Material for the task:

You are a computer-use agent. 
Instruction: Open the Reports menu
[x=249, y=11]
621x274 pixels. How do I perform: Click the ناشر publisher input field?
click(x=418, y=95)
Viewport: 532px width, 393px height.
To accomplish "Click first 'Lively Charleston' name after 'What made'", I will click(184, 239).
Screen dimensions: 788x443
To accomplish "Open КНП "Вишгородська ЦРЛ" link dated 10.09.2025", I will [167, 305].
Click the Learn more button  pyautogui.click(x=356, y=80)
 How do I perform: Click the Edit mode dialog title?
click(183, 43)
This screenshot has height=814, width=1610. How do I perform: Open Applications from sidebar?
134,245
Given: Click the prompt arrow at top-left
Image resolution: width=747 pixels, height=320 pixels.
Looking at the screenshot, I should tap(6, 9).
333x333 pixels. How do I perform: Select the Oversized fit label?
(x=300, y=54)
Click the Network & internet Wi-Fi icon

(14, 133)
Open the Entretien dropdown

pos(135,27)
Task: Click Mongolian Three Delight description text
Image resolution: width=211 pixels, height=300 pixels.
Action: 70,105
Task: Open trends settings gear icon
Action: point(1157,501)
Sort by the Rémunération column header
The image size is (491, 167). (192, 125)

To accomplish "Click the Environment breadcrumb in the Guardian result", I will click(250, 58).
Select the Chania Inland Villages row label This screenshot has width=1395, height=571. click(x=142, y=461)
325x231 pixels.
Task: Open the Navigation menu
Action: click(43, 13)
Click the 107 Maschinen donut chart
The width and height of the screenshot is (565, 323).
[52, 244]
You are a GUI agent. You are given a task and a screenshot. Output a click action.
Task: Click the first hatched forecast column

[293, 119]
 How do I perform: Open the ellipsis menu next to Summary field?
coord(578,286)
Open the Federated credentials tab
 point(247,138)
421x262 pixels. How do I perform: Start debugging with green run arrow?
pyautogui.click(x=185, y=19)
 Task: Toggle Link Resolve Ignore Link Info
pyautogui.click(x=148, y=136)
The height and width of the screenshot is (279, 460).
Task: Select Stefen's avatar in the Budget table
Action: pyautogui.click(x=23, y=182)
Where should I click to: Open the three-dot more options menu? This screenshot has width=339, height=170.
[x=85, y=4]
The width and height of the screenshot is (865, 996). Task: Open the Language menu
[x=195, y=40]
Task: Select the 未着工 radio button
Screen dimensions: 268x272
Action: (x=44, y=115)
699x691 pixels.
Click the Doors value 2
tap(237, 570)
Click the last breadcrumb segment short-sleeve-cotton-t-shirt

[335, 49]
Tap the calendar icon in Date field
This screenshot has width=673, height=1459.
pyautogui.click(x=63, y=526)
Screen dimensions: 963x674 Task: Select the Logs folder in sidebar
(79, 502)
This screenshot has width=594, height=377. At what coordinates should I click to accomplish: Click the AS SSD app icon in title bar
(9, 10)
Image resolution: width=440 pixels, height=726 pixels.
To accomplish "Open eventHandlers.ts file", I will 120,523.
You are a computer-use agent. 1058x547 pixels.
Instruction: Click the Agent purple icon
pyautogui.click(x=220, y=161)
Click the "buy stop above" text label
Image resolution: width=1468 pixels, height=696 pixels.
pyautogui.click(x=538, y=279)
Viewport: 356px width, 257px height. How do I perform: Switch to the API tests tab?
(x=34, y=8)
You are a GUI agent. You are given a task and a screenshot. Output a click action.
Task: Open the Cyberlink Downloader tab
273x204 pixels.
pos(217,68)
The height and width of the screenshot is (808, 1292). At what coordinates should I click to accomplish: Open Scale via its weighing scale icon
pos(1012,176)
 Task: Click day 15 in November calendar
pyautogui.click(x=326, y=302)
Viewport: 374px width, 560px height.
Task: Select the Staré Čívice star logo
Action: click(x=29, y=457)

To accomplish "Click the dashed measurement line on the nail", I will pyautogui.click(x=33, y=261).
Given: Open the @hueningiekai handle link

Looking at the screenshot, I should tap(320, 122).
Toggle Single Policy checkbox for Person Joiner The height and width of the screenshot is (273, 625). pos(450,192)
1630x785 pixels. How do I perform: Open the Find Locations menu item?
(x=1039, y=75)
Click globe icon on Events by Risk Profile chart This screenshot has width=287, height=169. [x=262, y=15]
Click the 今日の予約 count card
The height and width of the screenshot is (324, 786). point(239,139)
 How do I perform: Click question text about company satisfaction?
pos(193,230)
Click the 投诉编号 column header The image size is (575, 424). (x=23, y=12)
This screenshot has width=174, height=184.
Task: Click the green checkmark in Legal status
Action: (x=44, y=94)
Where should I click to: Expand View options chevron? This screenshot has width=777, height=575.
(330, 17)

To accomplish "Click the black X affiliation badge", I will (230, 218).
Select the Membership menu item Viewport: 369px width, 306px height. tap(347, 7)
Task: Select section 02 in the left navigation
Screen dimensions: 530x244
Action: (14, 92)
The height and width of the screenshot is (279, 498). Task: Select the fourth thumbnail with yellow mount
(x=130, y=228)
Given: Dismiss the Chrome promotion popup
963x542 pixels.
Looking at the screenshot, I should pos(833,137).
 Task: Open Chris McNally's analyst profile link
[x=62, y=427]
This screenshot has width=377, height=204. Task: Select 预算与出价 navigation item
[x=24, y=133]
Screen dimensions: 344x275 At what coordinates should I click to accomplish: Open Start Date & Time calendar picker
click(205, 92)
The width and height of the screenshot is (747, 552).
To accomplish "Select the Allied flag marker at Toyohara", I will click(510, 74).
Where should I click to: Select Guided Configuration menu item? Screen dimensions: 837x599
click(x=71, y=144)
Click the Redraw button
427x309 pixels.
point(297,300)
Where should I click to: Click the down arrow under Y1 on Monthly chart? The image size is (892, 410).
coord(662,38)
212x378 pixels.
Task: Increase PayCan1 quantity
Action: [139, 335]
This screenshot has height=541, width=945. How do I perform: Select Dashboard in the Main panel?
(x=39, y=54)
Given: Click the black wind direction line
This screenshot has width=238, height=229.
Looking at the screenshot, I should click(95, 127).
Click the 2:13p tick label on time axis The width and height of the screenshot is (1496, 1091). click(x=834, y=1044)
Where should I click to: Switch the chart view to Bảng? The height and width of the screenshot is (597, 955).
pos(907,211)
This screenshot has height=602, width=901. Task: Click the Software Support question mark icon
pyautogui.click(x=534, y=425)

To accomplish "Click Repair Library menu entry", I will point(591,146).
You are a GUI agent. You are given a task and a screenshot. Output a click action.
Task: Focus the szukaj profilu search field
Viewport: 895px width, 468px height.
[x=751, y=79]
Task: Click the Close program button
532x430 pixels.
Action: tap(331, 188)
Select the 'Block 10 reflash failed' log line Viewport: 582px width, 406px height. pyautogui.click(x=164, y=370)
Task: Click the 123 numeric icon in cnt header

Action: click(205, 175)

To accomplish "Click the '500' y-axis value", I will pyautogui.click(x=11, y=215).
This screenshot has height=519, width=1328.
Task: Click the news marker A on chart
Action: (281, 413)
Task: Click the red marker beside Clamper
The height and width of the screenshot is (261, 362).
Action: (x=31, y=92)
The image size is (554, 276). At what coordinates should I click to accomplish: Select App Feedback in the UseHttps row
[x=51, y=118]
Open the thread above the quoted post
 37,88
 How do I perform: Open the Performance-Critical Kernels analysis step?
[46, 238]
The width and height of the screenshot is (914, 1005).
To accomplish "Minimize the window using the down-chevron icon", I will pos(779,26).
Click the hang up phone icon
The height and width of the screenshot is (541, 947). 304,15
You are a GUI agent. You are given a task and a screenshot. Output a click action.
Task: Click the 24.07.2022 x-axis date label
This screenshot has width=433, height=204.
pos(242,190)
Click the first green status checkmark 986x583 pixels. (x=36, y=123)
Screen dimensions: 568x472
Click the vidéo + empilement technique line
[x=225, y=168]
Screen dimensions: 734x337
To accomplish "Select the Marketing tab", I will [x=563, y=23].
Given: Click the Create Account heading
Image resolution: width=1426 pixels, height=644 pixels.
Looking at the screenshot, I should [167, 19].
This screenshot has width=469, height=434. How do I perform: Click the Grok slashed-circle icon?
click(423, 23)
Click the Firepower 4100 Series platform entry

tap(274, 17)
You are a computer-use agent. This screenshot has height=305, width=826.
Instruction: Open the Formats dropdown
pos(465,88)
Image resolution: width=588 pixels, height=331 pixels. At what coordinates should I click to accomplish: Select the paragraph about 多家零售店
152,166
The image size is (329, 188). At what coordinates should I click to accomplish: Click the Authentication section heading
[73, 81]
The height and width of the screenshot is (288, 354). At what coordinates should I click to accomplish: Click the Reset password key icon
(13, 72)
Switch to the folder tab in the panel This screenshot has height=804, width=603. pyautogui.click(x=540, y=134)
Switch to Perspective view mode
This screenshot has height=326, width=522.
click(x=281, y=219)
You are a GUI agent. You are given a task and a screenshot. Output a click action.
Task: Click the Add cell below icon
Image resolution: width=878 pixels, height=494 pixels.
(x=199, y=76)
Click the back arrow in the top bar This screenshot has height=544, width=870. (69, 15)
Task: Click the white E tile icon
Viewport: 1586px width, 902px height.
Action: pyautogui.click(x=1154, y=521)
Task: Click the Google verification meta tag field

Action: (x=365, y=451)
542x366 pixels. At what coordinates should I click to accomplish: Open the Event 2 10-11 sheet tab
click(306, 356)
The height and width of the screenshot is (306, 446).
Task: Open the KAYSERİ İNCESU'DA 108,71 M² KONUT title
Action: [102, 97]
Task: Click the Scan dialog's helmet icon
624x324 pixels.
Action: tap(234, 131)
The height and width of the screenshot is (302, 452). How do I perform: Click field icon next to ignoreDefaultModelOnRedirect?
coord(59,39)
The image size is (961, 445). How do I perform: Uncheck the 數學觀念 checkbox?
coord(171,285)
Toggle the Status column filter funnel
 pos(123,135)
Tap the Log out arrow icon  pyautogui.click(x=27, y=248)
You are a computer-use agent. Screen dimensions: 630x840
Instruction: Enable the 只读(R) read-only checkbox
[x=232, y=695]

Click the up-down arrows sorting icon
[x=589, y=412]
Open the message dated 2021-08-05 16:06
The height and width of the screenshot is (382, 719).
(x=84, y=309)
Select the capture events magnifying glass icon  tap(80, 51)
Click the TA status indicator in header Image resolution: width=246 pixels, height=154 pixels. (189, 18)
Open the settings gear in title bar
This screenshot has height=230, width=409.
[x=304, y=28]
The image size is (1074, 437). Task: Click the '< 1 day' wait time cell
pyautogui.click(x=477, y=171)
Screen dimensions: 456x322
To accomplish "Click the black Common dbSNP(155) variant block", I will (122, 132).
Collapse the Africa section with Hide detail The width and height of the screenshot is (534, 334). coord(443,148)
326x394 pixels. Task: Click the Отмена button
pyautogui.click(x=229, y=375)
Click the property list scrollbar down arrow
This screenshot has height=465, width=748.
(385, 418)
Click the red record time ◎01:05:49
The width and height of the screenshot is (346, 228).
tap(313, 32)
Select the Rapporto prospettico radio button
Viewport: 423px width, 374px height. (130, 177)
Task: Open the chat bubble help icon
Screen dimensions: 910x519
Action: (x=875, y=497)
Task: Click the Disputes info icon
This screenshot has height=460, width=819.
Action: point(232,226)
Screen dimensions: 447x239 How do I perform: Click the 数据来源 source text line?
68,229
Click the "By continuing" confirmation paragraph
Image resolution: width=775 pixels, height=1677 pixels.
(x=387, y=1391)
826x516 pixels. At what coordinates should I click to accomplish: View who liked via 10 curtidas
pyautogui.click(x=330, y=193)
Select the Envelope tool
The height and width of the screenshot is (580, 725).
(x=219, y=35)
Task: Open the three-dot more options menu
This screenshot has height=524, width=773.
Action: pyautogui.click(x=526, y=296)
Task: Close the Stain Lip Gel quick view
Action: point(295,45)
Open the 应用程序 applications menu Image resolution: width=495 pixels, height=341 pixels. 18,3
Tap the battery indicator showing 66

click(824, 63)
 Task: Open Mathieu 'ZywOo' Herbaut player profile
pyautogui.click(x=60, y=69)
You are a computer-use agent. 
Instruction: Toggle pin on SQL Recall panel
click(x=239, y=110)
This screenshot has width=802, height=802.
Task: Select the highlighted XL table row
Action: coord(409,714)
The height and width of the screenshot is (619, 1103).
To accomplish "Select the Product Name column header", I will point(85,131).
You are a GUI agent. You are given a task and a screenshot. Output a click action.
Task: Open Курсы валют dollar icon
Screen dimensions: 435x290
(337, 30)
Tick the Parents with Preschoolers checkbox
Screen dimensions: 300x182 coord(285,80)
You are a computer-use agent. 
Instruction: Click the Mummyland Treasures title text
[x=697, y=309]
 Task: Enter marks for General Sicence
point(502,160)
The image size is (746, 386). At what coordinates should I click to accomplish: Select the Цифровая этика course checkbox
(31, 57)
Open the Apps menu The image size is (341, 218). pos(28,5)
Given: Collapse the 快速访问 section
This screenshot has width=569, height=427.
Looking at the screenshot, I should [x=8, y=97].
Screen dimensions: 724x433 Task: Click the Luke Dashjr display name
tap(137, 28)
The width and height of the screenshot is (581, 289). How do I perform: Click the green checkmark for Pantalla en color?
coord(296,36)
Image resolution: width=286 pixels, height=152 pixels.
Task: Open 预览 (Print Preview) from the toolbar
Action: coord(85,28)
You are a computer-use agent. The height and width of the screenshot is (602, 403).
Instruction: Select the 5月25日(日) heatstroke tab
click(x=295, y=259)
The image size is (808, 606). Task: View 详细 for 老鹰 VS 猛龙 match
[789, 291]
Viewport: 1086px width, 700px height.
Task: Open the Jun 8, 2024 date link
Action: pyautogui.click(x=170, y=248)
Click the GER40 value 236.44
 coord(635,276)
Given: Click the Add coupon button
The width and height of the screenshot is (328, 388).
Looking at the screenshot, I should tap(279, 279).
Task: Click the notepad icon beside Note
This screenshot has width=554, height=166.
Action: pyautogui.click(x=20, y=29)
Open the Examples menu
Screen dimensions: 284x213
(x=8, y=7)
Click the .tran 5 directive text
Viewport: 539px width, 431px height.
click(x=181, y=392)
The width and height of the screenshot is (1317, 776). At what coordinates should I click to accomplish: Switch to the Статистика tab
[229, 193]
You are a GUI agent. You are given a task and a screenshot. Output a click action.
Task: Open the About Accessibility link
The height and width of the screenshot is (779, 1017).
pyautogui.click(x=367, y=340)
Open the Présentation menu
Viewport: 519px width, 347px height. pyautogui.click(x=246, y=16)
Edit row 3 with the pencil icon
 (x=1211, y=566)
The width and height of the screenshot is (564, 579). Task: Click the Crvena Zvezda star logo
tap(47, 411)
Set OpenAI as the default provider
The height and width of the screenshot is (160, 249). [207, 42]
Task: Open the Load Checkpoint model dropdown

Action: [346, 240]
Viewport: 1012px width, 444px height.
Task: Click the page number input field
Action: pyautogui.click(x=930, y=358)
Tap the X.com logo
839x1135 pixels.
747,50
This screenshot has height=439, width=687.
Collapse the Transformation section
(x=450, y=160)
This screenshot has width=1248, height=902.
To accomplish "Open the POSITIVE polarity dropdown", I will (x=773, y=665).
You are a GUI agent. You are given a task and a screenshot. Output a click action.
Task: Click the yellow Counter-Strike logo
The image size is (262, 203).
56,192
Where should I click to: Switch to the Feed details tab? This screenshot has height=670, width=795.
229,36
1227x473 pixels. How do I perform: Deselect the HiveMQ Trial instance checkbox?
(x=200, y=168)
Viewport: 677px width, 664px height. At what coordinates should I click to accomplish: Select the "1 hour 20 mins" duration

Directions for this task:
If a line of the data above contains "dated", copy it out.

Result of the task:
To accomplish "Open КНП "Вишгородська ЦРЛ" link dated 10.09.2025", I will [167, 305].
Open the message dated 2021-08-05 16:06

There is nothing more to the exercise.